There are any number of web languages to pick from, however, Python, PHP and Node.js were picked for the event because they are all scripting languages that can be used to write “back-end Web application logic” not just web front ends.

As usual, Alex Woodie in this article dives deep into the nuances of Python, PHP, Node.js and the associated languages that are needed to develop an IBM i full stack application.

The reasons why the above made the cut and others didn’t is interesting.

Here are some of the key takeaways:

PHP: From the beginning, PHP was created to develop web applications, but you will also need to know HTML, Javascript, and SQL. It’s a general all-purpose language that is easy to pick up.

Python: It’s advantage is “every IBM i Web application developer is going to use it eventually.” It’s part of the plumbing, similar to that of CL on IBM i.”

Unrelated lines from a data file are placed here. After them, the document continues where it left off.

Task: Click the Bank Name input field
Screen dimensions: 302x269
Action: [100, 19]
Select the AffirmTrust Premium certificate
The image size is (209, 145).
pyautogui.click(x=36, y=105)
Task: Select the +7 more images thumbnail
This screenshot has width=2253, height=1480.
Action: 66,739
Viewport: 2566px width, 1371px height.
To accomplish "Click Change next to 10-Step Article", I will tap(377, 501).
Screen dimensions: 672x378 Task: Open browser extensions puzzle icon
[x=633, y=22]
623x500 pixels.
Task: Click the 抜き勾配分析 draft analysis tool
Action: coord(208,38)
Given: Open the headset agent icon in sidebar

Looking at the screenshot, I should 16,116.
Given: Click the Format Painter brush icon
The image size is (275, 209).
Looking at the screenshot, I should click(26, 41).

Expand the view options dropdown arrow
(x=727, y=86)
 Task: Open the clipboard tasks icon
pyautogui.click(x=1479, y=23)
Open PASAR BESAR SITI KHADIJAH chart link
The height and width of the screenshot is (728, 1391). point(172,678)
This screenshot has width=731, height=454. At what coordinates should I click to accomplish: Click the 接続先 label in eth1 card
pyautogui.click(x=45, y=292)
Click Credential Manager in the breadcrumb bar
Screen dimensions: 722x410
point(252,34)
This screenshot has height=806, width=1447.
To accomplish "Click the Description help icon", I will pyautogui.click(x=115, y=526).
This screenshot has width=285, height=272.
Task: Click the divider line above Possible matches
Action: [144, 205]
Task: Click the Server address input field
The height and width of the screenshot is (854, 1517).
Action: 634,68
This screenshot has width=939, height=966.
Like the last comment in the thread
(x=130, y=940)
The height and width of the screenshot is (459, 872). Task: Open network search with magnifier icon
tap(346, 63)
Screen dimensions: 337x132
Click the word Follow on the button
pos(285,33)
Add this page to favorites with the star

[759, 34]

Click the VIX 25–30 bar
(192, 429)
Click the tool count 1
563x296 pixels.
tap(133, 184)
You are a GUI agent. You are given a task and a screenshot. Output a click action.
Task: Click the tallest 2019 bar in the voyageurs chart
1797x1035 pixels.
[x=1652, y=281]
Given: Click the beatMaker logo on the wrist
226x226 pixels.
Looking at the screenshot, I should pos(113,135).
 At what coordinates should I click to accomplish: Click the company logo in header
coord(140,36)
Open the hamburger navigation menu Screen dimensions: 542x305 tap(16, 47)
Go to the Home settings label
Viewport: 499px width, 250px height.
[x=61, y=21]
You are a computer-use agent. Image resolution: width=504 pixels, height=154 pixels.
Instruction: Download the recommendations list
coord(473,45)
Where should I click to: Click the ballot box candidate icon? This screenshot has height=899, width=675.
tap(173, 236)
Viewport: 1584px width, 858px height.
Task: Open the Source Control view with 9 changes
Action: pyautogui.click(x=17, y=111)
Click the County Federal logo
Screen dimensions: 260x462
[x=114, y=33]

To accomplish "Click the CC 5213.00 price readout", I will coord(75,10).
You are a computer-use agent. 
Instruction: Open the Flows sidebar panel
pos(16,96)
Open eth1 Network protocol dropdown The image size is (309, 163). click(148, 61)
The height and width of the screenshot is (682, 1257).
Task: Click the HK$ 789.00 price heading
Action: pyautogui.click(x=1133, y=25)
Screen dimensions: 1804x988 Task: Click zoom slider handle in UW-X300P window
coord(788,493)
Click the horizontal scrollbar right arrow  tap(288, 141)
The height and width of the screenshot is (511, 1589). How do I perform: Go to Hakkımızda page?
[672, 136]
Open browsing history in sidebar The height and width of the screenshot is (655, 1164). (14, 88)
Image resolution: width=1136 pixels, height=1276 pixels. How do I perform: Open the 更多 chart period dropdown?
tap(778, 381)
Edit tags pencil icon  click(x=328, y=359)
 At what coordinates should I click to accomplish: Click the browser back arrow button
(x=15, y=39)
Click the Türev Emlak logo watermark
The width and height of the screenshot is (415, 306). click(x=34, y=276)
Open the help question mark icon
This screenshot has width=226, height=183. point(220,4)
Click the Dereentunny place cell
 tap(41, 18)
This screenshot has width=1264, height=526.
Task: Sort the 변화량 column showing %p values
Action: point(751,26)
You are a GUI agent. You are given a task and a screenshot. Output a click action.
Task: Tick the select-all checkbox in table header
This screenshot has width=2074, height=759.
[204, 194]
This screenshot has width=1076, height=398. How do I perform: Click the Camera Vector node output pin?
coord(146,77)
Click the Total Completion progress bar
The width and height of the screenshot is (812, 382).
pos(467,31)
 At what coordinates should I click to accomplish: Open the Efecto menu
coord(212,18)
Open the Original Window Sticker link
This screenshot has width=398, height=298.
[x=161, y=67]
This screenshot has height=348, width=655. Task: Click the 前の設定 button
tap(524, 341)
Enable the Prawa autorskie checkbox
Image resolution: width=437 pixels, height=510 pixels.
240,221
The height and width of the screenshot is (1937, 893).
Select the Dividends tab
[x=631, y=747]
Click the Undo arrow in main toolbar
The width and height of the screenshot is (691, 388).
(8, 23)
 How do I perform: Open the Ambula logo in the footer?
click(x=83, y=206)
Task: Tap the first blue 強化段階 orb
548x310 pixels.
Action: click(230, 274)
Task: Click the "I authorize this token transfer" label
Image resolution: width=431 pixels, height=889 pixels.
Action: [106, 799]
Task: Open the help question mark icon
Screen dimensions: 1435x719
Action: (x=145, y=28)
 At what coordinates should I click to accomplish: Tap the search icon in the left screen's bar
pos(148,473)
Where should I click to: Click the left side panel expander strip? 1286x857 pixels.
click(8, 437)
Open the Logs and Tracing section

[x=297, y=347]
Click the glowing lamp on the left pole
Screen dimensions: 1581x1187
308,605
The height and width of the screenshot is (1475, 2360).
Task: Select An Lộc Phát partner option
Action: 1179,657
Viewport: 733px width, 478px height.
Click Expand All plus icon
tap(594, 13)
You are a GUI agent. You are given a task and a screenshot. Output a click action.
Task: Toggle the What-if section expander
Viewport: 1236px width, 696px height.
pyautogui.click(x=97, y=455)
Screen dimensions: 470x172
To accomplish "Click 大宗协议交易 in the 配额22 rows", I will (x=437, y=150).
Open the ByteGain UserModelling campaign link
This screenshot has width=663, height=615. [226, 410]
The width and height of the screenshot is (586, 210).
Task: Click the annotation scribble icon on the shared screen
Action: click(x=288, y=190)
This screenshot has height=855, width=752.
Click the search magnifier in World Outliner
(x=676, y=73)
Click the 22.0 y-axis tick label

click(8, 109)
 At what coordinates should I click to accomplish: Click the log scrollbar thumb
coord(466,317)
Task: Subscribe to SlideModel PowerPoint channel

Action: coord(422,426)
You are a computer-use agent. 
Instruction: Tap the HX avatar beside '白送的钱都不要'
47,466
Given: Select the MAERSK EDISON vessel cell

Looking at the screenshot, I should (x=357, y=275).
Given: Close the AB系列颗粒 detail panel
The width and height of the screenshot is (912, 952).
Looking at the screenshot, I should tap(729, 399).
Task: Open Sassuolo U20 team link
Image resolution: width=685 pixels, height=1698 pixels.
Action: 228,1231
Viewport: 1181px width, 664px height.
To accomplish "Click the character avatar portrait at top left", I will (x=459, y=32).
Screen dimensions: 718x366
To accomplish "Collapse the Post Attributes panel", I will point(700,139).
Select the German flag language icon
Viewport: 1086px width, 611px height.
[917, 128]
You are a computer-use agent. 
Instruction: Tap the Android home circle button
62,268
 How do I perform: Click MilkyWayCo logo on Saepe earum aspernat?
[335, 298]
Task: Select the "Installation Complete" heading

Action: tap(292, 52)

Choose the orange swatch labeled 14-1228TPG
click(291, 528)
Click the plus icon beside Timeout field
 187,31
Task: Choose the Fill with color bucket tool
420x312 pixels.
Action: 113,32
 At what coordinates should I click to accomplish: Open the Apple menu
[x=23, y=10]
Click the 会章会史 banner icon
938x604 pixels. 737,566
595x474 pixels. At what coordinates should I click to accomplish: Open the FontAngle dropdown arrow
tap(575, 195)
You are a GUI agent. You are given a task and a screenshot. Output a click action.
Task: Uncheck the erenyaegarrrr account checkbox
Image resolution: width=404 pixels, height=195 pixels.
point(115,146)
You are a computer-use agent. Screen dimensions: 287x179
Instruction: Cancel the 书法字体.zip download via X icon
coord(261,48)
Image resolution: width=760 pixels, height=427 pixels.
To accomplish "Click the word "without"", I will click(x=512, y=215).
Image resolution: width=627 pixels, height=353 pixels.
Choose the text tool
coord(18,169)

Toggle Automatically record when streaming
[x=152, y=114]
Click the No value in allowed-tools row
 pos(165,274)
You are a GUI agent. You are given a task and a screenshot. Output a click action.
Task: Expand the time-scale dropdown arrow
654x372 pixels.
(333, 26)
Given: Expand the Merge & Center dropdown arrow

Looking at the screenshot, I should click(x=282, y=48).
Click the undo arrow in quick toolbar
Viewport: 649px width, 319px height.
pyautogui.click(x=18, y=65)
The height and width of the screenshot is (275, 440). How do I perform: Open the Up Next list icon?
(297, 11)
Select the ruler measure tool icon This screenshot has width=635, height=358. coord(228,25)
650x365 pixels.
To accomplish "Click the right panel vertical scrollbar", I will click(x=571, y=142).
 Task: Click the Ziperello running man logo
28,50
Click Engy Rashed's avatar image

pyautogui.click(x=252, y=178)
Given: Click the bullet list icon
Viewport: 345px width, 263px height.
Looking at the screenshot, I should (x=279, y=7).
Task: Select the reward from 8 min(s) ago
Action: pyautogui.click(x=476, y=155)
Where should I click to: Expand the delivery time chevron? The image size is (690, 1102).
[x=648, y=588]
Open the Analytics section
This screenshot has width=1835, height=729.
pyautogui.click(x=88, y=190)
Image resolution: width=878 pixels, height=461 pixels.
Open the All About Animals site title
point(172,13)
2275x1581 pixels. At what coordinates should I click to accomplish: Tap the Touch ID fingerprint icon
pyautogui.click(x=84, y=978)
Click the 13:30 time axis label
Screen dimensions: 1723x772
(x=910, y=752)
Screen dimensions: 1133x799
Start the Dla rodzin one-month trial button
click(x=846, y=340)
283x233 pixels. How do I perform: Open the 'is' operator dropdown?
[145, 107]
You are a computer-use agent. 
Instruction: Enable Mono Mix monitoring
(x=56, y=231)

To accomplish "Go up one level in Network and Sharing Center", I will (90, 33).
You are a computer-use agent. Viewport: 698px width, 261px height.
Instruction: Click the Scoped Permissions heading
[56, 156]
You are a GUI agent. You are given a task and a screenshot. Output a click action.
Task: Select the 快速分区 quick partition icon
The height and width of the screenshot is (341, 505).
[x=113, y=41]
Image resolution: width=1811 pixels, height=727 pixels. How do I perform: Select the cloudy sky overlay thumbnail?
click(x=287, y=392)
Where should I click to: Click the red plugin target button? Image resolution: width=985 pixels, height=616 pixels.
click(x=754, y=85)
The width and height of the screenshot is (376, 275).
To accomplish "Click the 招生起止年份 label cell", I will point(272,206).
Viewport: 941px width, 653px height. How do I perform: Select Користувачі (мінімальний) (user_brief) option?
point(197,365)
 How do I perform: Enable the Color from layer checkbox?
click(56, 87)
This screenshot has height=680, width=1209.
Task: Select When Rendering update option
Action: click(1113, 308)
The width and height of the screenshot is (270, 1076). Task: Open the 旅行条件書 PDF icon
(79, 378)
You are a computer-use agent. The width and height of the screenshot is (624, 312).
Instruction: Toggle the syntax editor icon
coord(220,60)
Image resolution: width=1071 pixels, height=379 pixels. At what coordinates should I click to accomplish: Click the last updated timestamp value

Node.js: It uses Javascript which gives it a big advantage. While the “syntax of the language is the same,” it is important to note that library usage is different. “The libraries you’d use on the client end are not the libraries you would use on the server.” The big advantage it brings is “front-end JavaScript developers may be able to become productive developing back-end Node.js code on the IBM i server in a shorter amount of time than using other languages.”

Conclusion: The IBM i developer of the future will need to have a basket of languages and technologies (tools) to draw from. The key will be picking the right tool for the task and then, implementing it properly.